# [ENTRIES SHOWN]
■ ■ ■ ■ ■ ■ ■

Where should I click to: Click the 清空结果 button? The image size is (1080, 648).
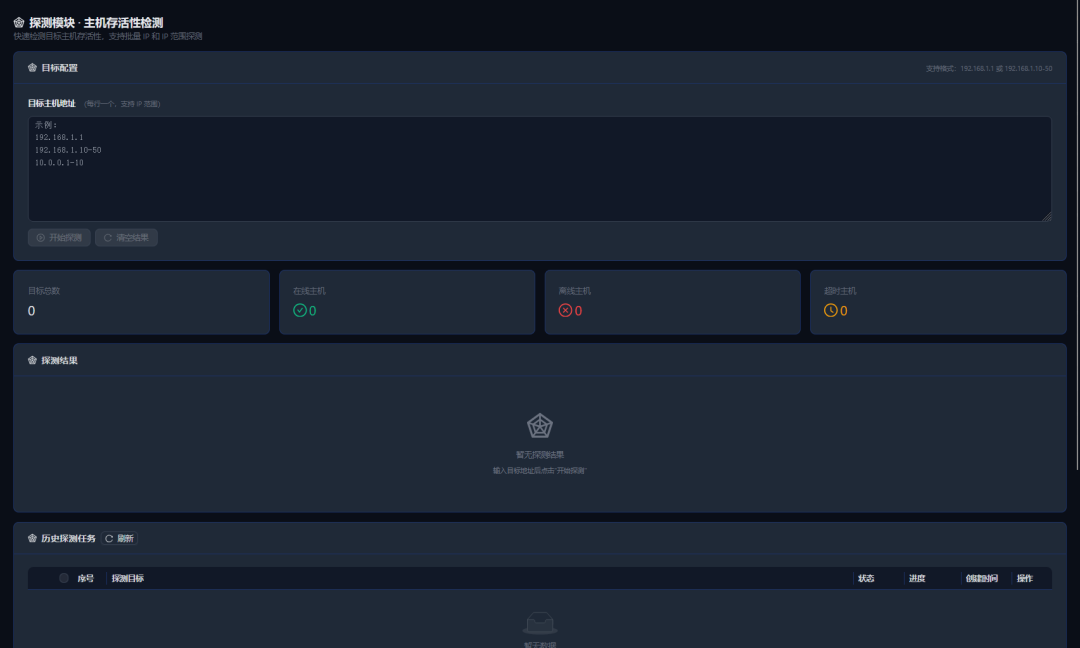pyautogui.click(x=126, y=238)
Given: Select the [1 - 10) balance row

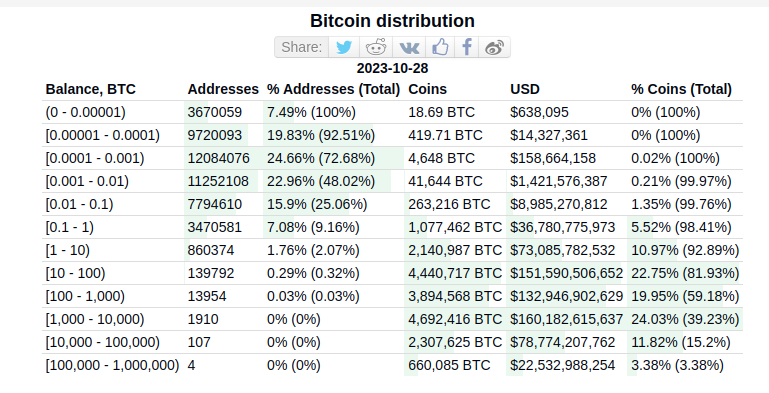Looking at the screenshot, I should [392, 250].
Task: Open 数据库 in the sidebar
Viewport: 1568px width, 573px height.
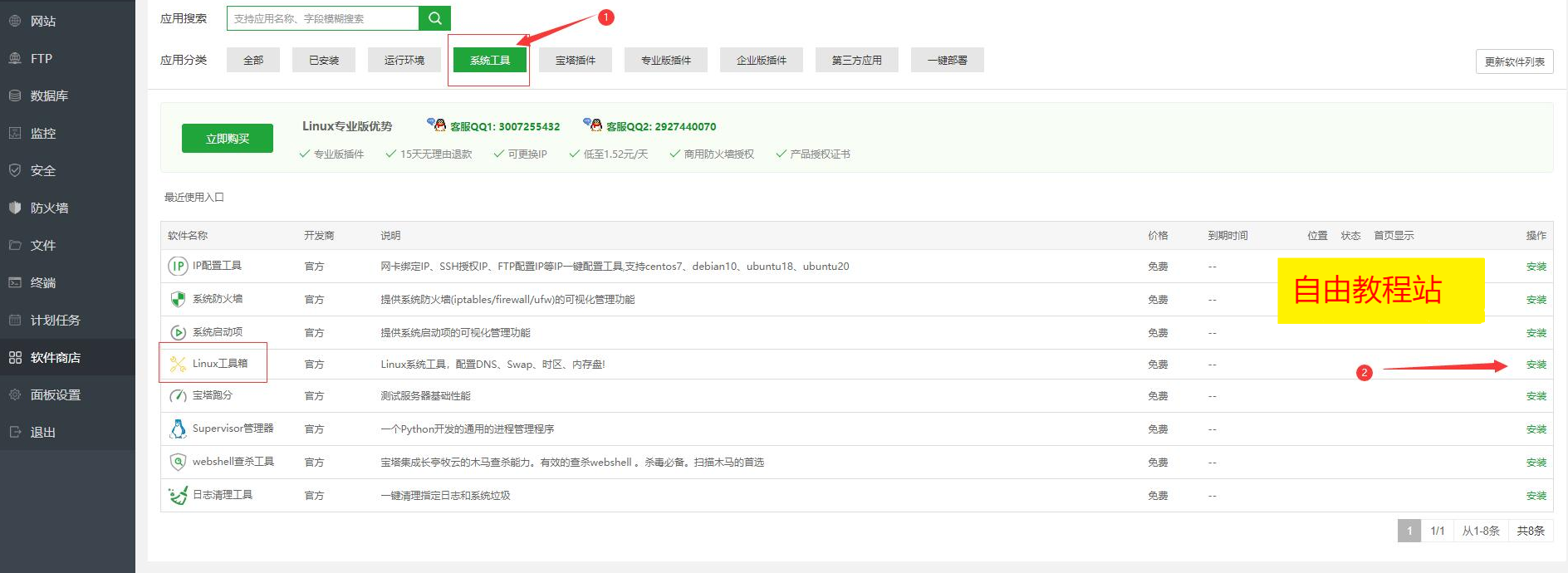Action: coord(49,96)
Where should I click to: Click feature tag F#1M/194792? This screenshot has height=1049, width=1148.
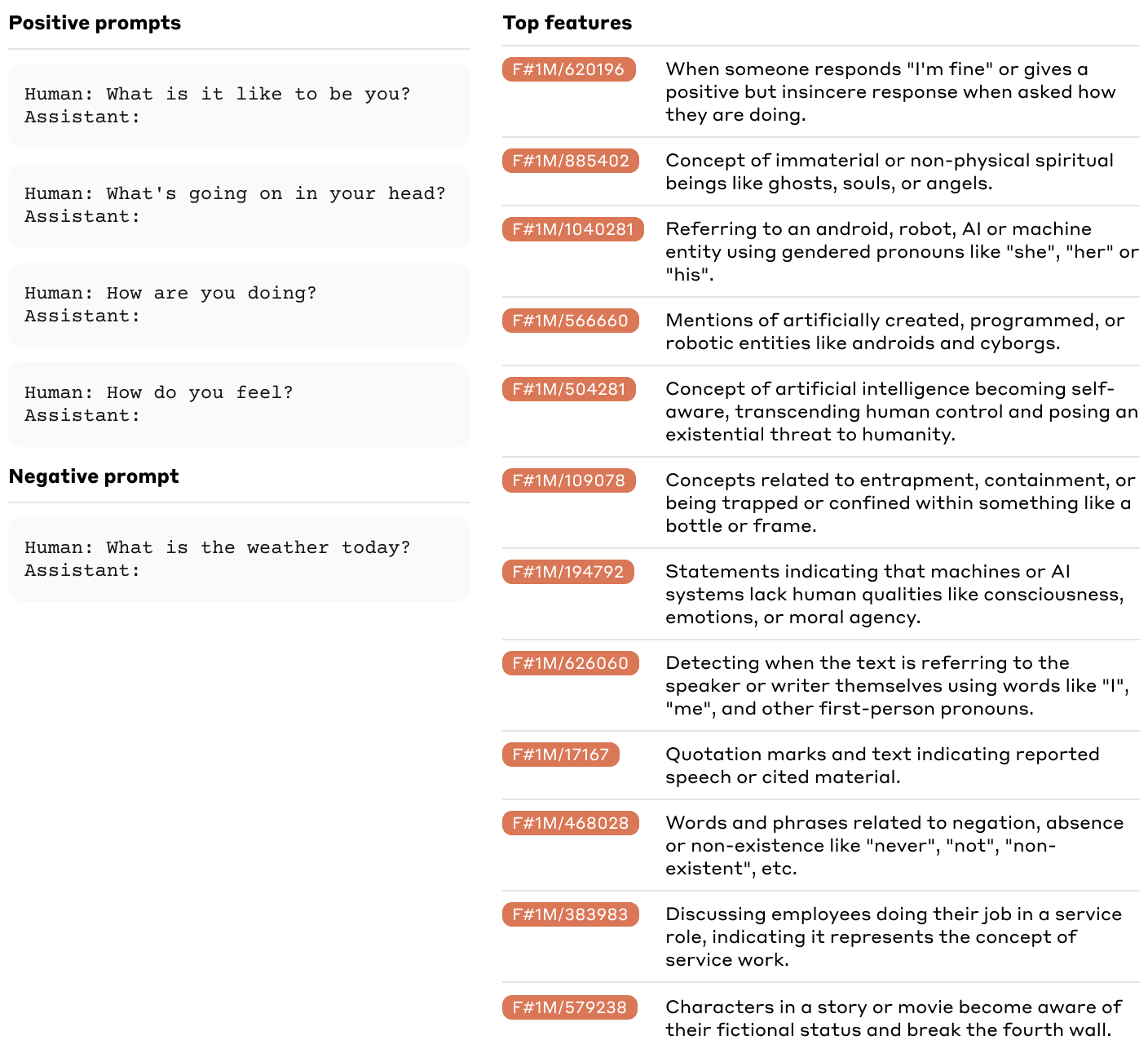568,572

■ ■ ■ ■ ■ ■ ■

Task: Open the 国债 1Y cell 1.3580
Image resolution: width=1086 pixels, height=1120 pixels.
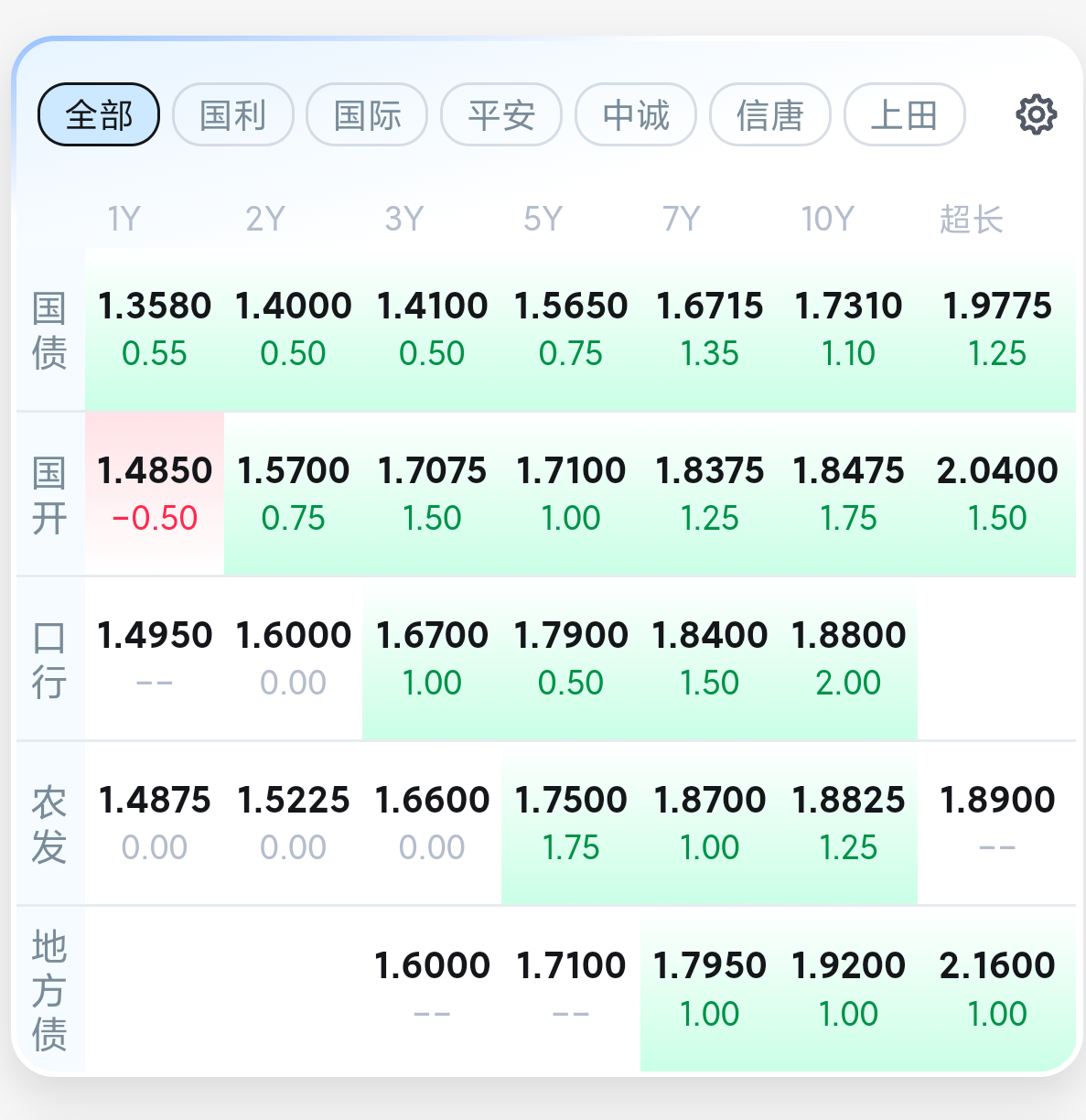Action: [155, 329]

■ ■ ■ ■ ■ ■ ■

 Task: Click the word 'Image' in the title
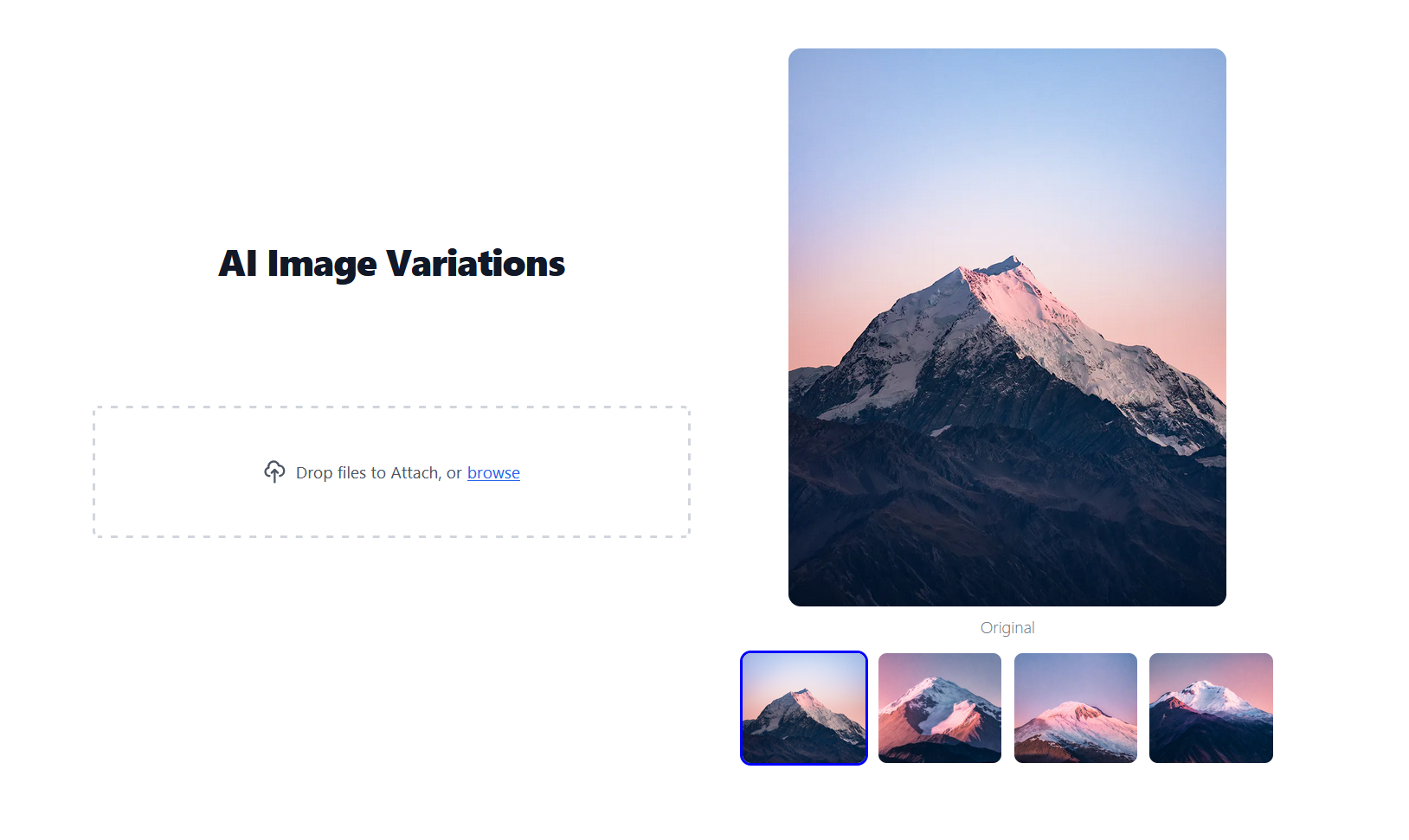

■ ■ ■ ■ ■ ■ ■

Convert everything from the line containing "Task: Open the 国债 1Y cell 1.3580" down to the line containing "Action: [155, 329]" into a Markdown table. Use the columns "Row" and "Line", skip blank lines, and leave the pictures out.

# [SOLUTION TO THIS EXERCISE]
| Row | Line |
|---|---|
| 1 | Task: Open the 国债 1Y cell 1.3580 |
| 2 | Image resolution: width=1086 pixels, height=1120 pixels. |
| 3 | Action: [155, 329] |